Ideally, Kovic says, natural wines should have “clean, natural flavors.” It is not uncommon for natural wines to have a vinegary taste, but this is a result of exposure to oxygen due to fermentation for too long. However, don’t be concerned if your natural wine looks cloudy. That’s just because it’s unfiltered. And sulfites probably aren’t the cause of your headache. All wines contain sulfites; Even naturally occurring yeast releases them to fend off bacteria. Without sulfites, wine will turn to vinegar – and if a wine tastes like vinegar, throw it out.

“Soames hears it on the floor all the time,” says Kovic. “A guest will tell us they’re allergic to sulfites and would like organic wine.” But according to the FDA, only 1% of the population has sulfite allergies. Your red wine headache probably stems from dehydration or tannins, a chemical found naturally in grape skins. Natural wines generally have a lower alcohol content than traditional wines, which may explain why people feel less lightheaded after drinking.

Kovic says he has seen more sales of natural wines over the past few years, but as demand increases, prices will inevitably rise. “I’d say a nice bottle of Natty wine for around $25 on the store shelf is a good start,” he says. “If you can find one at a restaurant for $45 to $60, I’d buy it.”

Like any wine, you won’t know for sure whether you like a particular label until you try it. I went to the Dilworth Tasting Room to check it out.

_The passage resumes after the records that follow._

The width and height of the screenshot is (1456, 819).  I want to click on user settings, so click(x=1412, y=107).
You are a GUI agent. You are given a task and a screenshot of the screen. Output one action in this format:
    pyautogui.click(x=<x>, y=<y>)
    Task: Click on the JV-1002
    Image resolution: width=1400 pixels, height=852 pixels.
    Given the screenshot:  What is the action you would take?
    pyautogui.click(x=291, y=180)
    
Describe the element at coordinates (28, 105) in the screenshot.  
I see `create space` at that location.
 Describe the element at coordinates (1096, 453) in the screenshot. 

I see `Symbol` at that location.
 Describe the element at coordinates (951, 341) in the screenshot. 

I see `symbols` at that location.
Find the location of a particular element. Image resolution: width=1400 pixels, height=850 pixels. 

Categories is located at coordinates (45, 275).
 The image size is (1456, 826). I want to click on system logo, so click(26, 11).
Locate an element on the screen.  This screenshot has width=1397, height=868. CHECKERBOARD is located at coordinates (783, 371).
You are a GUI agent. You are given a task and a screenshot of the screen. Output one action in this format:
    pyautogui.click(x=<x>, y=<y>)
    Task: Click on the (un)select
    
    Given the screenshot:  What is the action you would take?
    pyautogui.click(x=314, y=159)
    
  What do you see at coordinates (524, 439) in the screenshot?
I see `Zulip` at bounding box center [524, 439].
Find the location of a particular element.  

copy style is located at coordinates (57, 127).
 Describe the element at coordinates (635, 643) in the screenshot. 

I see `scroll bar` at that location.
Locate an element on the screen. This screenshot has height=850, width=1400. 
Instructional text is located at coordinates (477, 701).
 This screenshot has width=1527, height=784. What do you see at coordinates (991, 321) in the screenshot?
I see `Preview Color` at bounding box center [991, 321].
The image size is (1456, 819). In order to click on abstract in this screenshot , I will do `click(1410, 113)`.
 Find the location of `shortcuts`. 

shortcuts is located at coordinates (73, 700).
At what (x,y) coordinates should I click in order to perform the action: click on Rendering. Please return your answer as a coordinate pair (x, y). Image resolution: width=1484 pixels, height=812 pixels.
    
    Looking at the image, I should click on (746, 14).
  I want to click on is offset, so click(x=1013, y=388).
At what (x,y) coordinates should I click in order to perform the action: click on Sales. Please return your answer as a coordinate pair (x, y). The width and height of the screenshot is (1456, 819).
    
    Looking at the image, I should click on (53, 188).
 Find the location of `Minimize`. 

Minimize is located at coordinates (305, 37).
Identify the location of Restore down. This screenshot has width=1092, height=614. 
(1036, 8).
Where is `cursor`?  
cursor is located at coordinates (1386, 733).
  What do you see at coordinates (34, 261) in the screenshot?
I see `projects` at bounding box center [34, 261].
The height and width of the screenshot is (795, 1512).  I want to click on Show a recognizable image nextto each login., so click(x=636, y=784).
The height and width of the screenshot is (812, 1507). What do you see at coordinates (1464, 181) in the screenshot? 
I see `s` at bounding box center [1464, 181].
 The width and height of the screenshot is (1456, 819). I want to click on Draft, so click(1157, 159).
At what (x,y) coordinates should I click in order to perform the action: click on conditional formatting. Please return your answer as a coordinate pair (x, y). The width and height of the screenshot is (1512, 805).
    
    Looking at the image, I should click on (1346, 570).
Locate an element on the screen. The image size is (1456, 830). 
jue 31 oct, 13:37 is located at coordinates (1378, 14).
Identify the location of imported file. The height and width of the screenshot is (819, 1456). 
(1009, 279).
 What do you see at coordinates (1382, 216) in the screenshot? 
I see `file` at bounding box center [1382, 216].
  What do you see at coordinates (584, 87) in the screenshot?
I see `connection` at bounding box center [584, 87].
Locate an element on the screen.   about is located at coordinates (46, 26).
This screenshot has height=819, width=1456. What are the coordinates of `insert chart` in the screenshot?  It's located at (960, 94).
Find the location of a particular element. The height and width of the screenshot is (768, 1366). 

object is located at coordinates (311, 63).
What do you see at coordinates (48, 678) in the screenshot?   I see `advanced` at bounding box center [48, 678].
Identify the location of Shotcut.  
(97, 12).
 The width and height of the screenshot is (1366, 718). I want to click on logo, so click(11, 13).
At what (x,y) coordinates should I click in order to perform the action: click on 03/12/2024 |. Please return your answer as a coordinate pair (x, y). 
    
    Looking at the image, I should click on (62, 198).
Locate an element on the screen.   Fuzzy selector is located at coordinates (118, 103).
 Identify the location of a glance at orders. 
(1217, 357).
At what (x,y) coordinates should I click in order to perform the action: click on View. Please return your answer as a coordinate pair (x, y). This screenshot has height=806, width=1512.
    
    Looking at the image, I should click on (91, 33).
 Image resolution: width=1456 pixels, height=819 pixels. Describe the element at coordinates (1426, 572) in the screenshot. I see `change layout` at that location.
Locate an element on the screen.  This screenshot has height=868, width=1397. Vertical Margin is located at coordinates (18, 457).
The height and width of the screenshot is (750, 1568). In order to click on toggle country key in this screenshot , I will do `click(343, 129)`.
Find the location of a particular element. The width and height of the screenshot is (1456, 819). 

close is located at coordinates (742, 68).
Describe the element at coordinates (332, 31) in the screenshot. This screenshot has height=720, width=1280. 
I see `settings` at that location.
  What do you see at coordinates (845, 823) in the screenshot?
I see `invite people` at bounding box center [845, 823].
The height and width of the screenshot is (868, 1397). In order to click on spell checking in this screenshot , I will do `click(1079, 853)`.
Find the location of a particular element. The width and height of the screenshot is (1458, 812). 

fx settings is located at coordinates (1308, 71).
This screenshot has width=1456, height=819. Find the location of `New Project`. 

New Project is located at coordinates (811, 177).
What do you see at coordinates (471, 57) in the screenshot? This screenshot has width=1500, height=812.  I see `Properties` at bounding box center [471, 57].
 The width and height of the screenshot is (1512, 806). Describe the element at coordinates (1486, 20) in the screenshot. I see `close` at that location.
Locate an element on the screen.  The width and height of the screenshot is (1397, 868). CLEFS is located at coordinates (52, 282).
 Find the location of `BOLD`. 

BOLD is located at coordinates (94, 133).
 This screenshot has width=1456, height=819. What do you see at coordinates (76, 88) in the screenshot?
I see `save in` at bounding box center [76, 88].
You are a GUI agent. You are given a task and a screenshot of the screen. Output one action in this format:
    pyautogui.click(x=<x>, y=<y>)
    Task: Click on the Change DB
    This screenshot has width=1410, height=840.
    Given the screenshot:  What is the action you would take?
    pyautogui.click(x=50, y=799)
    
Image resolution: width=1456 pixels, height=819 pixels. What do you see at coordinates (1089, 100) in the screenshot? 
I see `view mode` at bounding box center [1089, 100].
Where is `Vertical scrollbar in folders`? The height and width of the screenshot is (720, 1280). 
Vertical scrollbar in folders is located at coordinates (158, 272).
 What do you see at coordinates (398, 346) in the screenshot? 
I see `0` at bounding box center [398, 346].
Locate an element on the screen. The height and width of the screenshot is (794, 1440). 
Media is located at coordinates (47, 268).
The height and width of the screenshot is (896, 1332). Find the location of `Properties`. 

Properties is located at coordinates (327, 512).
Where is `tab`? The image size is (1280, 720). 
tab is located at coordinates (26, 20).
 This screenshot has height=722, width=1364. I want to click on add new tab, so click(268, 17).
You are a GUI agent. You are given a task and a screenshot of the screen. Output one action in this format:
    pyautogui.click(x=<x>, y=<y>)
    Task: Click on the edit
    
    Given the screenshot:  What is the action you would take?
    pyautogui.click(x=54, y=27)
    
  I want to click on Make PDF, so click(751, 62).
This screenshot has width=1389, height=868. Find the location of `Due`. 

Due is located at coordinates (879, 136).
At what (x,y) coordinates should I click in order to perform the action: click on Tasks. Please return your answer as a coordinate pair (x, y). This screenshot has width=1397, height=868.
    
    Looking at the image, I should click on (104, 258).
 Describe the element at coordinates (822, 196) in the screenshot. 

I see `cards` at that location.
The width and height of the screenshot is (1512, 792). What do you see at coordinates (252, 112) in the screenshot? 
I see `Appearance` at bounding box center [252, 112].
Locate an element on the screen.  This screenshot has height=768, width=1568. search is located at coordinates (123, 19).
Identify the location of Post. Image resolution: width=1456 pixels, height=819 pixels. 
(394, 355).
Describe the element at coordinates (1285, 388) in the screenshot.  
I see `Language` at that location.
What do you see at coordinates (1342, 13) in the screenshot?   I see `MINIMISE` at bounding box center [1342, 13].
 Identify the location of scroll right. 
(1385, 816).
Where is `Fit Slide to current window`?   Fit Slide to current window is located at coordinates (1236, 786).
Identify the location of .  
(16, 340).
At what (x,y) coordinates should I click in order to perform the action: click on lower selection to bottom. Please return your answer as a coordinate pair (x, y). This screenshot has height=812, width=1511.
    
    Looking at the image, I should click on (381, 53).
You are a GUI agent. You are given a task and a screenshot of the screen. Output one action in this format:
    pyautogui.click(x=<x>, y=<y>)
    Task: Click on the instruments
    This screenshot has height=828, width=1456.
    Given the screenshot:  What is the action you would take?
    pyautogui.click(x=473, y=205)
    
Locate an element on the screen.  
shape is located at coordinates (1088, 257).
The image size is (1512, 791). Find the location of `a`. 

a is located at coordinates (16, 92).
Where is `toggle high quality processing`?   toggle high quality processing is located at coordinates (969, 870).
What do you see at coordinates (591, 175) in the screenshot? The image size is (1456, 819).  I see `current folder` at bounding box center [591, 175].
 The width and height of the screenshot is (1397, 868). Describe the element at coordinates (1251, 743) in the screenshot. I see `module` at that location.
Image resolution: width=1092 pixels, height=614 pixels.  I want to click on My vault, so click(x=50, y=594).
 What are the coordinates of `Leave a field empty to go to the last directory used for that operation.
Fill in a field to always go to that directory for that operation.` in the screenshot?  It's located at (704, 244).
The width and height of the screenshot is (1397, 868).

The red was sold out, but DTR had two whites: L’Un des Sens Chenin Blanc, a medium-bodied white with fruity notes, and Nature’s Revenge, a fizzy Chardonnay. I chose the latter. On a hot August night, it was extremely refreshing – like tart Prosecco. I didn’t detect any clouds, and the next morning I had neither a vinegar taste nor a severe headache.

I’m not inclined to buy the case for nature’s vengeance. But I definitely wouldn’t rule out a red variety, or any other hippie wine, next time I go out.

Taylor Bowler is the Lifestyle Editor.